Our top ICA component looks like this:
import nilearn
import nibabel as nib
def plot_IC(fpath, i_component=None, threshold=3, display_mode="z"):
img = nib.load(fpath)
if i_component is not None:
img = nilearn.image.index_img(img, i_component)
display = nilearn.plotting.plot_stat_map(
img, threshold=threshold, display_mode=display_mode
)
return display
fig_IC = plot_IC(
dpath_outputs / "melodic_results" / "melodic_IC.nii.gz",
i_component=i_components_sorted[0],
)
We compare our top ICA component with the PD-ICA component from the original paper (available here):
%%bash
if [ ! -f ${FNAME_PD_ICA} ]
then
wget "https://neurovault.org/media/images/860/melodic_IC_0007.nii.gz"
else
echo 'ICA file already exists, skipping download'
fi
ICA file already exists, skipping download
fig_IC_orig = plot_IC("melodic_IC_0007.nii.gz")
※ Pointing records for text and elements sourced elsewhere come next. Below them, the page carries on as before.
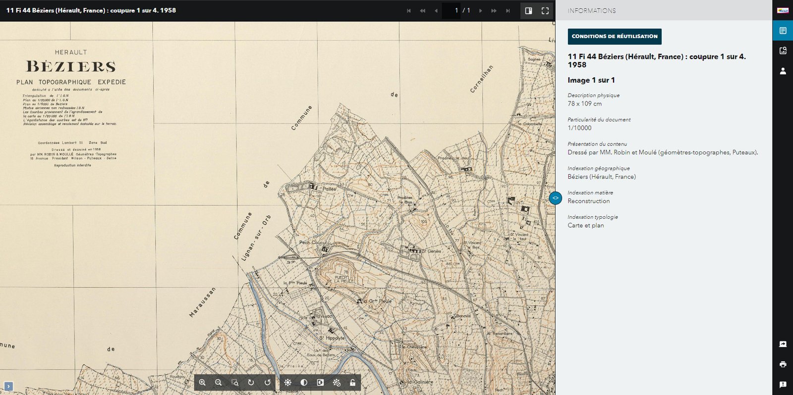Image resolution: width=793 pixels, height=395 pixels.
Task: Toggle invert colors on the image
Action: (320, 383)
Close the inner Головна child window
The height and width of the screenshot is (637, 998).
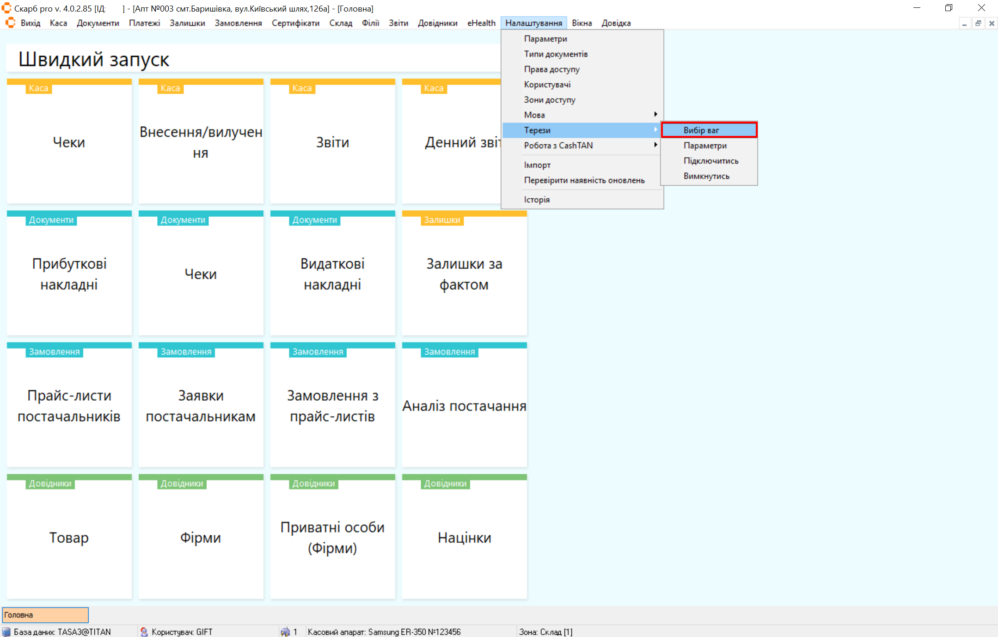pos(992,23)
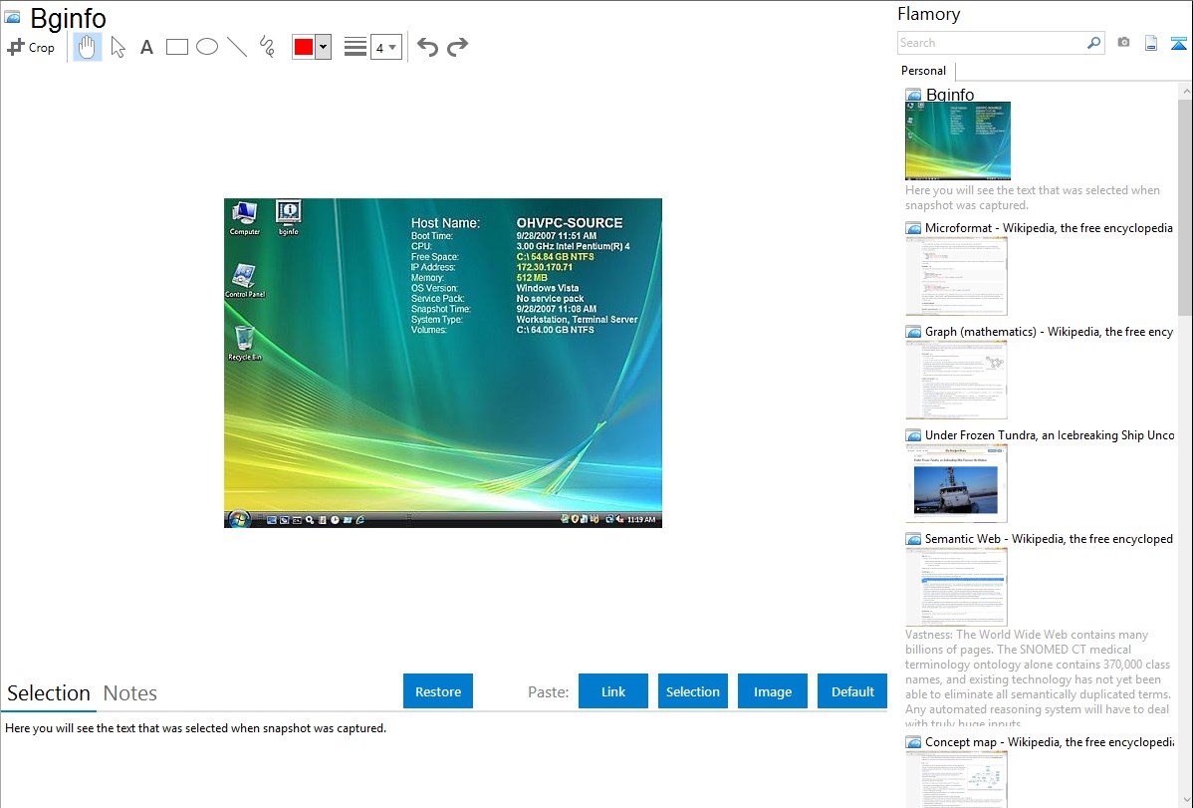
Task: Click the camera snapshot icon
Action: (1123, 43)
Our most significant component does not match the PD-ICA component described in the original study: we obtain regions mostly in the frontal lobe, while the original ICA component mainly includes subcortical regions. Moreover, our clusters tend to be bigger than those in the PD-ICA component, suggesting that there could be inconsistencies in spatial smoothing procedures between our pipeline and the one used in the original study.